Tenet frequently collaborates with other early music ensembles across the country, including Blue Heron, Piffaro, The Renaissance Band, Dark Horse Consort, The Sebastians, New York Polyphony, Five Boroughs Music Festival, and others.

== History ==
Soprano and artistic director Jolle Greenleaf took over the Tiffany Consort in 2009, and changed the name to Tenet. Since then, Tenet has presented a series of concerts in New York City and the surrounding area, as well as touring around the country and internationally. Past projects include a cycle of unconducted masterworks by J.S. Bach including St. Matthew Passion, St. John Passion, Christmas Oratorio, Magnificat, Bach's motets, and Bach's Mass in B minor, other masterworks including Handel’s Messiah, a three-year cycle of Carlo Gesualdo’s Tenebrae Responsories, regular performances of works by Purcell and his contemporaries celebrating St. Cecilia (music’s patron saint), medieval survey series curated by Robert Mealey and Shira Kammen, and highlighting works composed by, for, and about women in 17th century Italy, including Barbara Strozzi, Isabella Leonarda, and Chiara Margarita Cozzolani.

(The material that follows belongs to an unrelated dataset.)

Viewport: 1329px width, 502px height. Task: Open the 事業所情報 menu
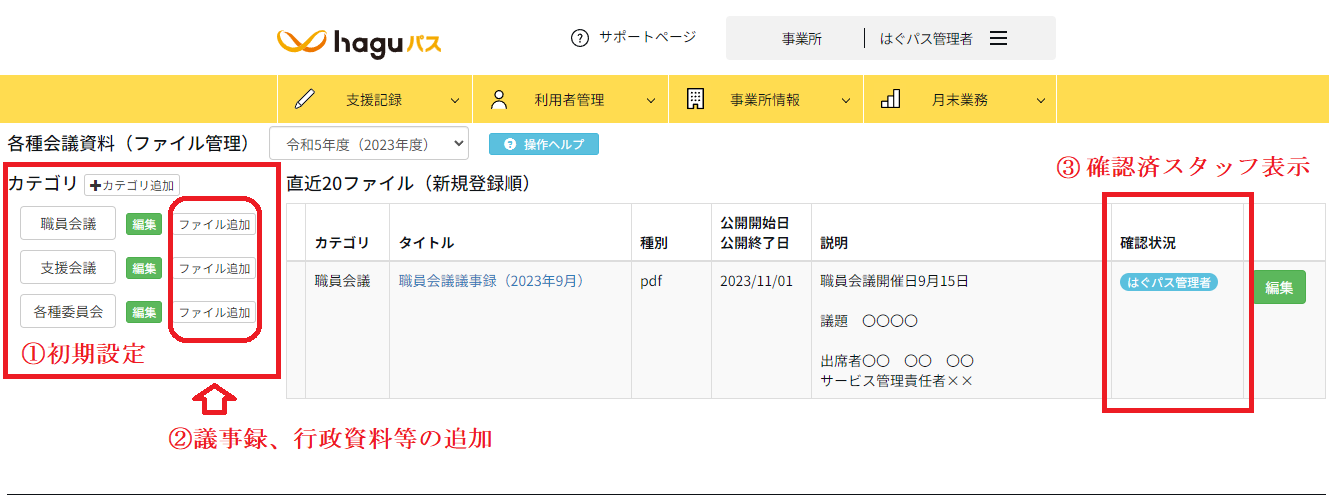pyautogui.click(x=765, y=100)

Tenet has been credited for helping to raise the profile of New York's early music scene. They were described by The New York Times as "stellar" and "an excellent vocal ensemble." Tenet has performed at Carnegie's Zankel Hall, the Metropolitan Museum of Art, Rockefeller University, Columbia University, Yale University, and many other venues across New York City.

Tenet has been invited to perform at numerous festivals across the country, in Latin America, and in Europe, including Caramoor Summer Music Festival, Skaneateles Festival, Berkshire Bach Festival, Festival Casals de Puerto Rico, Costa Rica International Music Festival, and Montreal Baroque Festival.

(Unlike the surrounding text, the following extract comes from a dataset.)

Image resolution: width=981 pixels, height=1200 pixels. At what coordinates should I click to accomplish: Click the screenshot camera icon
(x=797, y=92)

In 2018, on the occasion of its tenth anniversary season, the group changed its name to "TENET Vocal Artists."

=== Green Mountain Project ===
In 2010, Jolle Greenleaf joined forces with Boston violinist Scott Metcalfe to present Monteverdi's 1610 Vespro della Beata Vergine for its 400th anniversary, performing as the Green Mountain Project (a translation of Monteverdi's name). The success of this concert inspired Greenleaf and Metcalfe to make it an annual event.

In 2012 Metcalfe assembled a Vespers service from music by Monteverdi and some of his contemporaries. The Green Mountain Project (as a sub-project of Tenet) presented this in concert as the "Vespers of 1640." Unlike Monteverdi's 1610 Vespers, this was not a pre-existing collection of music, but followed the format of a Vespers service from the time. The same concept was the basis for a different Monteverdi service "Vespers for the Feast of St. John the Baptist", presented by Tenet in 2014, and a Vespers service by Marc-Antoine Charpentier presented in 2015.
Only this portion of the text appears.